The outbreak of COVID-19 has led to increasingly tough measures to protect the UK's most vulnerable, and attempt to prevent further spread. While stretched local authorities are working hard to meet the needs of all, social distancing and self-isolation threatens to have a negative impact on the older generation. We spoke to Retired Carpenter, Duncan, in South Wales, about his thoughts around the ongoing situation.
Do you feel you’re receiving enough information about the ongoing COVID-19 situation?
Yes. Its constantly on the news, its in the papers every day – 3 or 4 pages. Even the local surgeries, pharmacies, and local councils are distributing pamphlets with information, guidance and advice.
Are you following the government guidance for over-70s?
No, because I feel a lot of this is over the top. To ask someone to stay at home for four months, its too much. Especially as its increasingly difficult to get food from the local shop; and its younger people who are over-buying.
Why are you avoiding self-isolation?
People of any age, all they need to be is sensible. Take care of yourself and take precaution. There’s no need to self-isolate if you’re being sensible.
For older people who are self-isolating, what are the main challenges they’re facing do you think?

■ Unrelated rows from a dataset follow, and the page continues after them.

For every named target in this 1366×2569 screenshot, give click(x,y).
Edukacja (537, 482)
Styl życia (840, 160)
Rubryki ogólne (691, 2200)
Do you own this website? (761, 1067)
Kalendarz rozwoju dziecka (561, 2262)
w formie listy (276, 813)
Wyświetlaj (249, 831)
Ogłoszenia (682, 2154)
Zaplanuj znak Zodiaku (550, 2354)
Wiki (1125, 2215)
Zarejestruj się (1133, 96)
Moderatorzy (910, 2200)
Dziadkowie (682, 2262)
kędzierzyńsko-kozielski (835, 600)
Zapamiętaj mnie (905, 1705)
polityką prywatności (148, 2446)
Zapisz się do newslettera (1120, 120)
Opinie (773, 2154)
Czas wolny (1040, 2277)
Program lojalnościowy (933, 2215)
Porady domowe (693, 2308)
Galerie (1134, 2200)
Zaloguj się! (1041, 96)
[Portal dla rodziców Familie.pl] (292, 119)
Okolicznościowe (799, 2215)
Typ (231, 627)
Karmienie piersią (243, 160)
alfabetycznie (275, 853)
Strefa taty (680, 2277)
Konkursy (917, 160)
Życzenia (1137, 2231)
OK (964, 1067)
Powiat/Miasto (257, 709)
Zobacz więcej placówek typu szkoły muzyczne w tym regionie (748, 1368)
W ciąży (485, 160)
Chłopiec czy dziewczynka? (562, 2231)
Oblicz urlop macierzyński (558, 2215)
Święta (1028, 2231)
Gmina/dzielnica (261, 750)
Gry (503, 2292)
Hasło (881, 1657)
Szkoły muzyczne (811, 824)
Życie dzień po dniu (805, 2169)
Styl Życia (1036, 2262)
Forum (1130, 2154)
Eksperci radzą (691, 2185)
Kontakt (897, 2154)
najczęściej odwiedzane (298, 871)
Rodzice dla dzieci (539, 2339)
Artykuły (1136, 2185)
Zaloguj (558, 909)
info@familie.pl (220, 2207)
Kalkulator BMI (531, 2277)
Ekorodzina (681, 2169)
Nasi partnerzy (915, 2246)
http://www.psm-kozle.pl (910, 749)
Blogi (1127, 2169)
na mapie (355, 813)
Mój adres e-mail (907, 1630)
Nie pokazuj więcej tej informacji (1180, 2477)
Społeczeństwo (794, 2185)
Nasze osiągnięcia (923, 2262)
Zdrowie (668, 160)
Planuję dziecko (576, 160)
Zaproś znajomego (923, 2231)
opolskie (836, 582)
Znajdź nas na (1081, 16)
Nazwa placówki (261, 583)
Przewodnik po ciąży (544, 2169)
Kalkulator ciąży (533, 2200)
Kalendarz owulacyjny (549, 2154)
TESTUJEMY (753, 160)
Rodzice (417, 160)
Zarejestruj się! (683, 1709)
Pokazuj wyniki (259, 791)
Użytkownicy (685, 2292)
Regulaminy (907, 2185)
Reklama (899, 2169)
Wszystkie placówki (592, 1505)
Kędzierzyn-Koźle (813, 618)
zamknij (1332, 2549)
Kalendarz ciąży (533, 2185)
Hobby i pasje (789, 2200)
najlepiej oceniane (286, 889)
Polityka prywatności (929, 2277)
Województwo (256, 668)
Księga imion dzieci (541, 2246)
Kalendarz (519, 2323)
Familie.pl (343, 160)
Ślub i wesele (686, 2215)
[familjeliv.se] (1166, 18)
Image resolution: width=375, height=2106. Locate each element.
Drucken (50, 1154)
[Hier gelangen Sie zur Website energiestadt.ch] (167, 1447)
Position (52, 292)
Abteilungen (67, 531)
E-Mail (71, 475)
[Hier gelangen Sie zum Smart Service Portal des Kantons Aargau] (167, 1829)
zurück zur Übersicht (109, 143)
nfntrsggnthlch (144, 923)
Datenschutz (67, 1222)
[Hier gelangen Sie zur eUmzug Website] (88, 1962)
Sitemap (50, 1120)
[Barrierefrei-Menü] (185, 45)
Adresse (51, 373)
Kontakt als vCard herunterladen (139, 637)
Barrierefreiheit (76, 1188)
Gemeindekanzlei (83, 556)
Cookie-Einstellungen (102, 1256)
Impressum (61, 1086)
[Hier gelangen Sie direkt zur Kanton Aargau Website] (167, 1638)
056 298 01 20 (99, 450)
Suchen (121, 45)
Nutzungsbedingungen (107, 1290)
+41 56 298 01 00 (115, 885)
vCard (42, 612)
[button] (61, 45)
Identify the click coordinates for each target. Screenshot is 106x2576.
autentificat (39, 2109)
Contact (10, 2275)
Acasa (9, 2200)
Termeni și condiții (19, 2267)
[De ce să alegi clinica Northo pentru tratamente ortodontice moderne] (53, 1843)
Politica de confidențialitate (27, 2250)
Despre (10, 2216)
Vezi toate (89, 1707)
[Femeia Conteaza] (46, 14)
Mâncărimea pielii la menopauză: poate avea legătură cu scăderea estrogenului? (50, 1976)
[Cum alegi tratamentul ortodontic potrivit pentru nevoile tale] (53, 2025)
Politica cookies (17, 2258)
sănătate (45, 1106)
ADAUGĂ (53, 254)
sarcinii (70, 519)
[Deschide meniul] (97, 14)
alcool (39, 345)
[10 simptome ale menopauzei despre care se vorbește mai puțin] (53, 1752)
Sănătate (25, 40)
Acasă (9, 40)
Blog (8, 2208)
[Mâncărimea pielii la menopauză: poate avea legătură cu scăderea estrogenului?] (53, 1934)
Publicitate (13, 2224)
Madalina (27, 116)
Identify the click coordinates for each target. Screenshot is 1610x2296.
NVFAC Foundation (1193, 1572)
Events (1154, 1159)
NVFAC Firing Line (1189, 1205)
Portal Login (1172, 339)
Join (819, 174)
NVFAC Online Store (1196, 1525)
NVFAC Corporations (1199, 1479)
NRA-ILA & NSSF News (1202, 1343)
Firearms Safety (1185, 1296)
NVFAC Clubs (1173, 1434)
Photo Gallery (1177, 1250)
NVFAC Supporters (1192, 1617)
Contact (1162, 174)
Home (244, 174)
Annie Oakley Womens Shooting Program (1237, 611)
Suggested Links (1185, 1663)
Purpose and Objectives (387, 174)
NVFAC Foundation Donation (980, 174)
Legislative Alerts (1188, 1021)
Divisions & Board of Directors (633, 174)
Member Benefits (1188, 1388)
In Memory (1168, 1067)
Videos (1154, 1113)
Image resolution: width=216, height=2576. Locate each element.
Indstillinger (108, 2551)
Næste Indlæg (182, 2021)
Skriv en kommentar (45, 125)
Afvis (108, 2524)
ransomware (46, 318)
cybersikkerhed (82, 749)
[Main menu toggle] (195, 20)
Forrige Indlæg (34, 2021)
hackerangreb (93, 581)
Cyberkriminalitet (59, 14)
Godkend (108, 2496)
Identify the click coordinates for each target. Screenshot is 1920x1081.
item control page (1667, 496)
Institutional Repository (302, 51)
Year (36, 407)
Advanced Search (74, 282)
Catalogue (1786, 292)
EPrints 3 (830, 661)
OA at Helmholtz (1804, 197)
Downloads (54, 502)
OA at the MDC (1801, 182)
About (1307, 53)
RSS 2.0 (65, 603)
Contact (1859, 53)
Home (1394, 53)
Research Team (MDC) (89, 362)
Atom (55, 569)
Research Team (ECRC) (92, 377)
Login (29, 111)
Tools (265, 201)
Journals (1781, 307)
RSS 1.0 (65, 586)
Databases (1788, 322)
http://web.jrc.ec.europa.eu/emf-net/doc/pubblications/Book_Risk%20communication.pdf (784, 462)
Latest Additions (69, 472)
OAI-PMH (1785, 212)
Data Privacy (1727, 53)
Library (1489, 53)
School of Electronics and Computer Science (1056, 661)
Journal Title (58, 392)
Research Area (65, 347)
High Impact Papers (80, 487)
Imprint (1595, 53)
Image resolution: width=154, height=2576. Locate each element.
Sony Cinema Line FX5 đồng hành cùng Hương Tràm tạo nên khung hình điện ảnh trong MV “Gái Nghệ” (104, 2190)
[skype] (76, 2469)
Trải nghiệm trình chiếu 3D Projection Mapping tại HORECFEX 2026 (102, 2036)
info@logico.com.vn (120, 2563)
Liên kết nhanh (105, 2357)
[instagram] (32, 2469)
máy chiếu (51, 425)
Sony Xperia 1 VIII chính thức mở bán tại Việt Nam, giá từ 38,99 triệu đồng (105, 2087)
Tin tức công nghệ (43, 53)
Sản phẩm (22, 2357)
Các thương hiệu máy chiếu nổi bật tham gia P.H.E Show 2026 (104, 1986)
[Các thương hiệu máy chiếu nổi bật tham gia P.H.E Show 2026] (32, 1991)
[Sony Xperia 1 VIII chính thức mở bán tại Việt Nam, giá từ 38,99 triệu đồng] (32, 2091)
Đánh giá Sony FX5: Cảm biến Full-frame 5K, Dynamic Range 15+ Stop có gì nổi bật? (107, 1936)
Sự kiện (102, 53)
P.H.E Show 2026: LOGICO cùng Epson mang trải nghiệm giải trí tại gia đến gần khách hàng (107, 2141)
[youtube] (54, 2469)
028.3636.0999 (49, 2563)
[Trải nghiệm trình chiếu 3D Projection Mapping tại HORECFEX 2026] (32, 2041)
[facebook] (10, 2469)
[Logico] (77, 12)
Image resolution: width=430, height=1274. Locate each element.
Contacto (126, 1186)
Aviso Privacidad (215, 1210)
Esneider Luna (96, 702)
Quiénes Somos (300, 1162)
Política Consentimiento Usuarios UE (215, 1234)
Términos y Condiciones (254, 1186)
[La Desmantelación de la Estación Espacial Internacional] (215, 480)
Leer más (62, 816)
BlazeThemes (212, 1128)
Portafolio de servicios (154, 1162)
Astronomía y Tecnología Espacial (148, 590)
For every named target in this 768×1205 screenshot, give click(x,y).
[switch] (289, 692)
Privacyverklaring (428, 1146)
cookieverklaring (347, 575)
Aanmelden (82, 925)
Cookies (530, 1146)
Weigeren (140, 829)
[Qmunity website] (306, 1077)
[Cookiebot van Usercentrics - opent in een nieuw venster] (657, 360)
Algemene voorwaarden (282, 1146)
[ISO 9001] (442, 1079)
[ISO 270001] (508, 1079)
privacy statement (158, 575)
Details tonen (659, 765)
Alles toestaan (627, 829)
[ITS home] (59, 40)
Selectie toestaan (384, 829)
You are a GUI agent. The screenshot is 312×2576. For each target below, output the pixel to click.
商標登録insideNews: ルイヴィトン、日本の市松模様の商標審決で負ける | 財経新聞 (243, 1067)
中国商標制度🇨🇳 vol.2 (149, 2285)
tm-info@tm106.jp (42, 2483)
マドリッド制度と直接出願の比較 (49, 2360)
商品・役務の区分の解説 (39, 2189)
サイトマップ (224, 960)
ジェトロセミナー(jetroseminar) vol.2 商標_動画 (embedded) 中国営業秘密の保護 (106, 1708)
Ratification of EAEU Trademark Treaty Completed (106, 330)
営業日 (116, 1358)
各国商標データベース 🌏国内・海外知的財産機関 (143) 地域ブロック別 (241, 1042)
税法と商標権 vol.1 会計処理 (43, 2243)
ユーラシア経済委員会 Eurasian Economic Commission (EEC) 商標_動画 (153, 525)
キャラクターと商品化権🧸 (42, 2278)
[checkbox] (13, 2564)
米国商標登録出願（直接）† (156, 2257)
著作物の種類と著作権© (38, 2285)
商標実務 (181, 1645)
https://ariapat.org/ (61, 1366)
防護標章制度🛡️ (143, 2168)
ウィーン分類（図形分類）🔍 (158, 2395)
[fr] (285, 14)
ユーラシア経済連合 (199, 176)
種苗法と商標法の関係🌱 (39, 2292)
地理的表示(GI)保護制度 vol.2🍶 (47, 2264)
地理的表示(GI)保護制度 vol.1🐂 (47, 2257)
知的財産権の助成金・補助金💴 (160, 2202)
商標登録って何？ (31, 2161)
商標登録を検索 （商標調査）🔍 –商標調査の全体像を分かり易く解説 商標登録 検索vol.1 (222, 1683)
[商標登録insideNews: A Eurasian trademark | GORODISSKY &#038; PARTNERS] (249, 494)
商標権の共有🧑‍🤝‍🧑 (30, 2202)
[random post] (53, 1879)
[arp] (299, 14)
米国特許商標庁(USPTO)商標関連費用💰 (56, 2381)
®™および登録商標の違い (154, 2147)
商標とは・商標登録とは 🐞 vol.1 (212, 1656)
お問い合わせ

One of the main challenges will be boredom. And of course, the second is to get enough of food, and being able to keep themselves warm etc. But top of the list would be boredom.
Do you think there’s enough support for older people to prevent against loneliness at this time?
Not at the moment no. The local authorities are a little bit slow off the mark there.
What more do you think they could do?
They’ve finally got around to sending letters out saying there’s help out there for those who need it, but there’s still no sign of it. They say they’re trying to map out who those in need are, and where, but surely they should have that information already.
What additional support do you think healthcare workers should receive to help in coming weeks?
For a start, in times like these, there should be more of them. And they should be better equipped to manage the work they do, and better educated to be able to inform patients or those they care for, especially older people, more about the virus and how they can defend themselves against it.